Fetid yards housed donkeys and fish was cured and dried in "places which cannot be mentioned without loathing”, it said.
Many of the dwellings were below street level in the cramped cobbled turnings that were home to 5,666 people.
Additionally, a fictional version of the Old Nichol was depicted in Arthur Morrison’s 1896 Child of the Jago, a story about a struggle against poverty, crime and violence which shocked Victorian gentry.
The slums had to be cleared — but dwellers protested and police were called to help bailiffs evict those unwilling to go.
Woodworker Charles Hanson wrote to the London County Council appealing: “We have honestly paid our way, but these changes will ruin me.”

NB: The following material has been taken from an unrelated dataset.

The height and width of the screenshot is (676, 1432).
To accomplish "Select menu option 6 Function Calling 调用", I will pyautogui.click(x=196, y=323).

Similar fates befell Mrs Reynolds taking in laundry and Wright the barber who earned £4 a week, while Mrs Vanchard’s fish and chip shop also had to go.
All that was replaced by the aptly-named Boundary Estate along the divide between Shoreditch and Bethnal Green at the dawn of the new century.
Its creator Owen Fleming believed the poor could appreciate architectural beauty as much as the gentry; his estate was laid out with a central garden called Arnold Circus with seven wide avenues leading off it, Calvert Avenue on one side and Club Row the other.
The 23 blocks along the new avenues had fresh air and sunlight, built-in red brick with honey-coloured stripes and terracotta mouldings. A communal laundry still exists today along Calvert Avenue.
It also had a bakery, shops and 77 manufacturing workshops.
The scheme was opened by the Prince of Wales in 1900. Dan Cruickshank’s mission today is to save that legacy for the 21st century.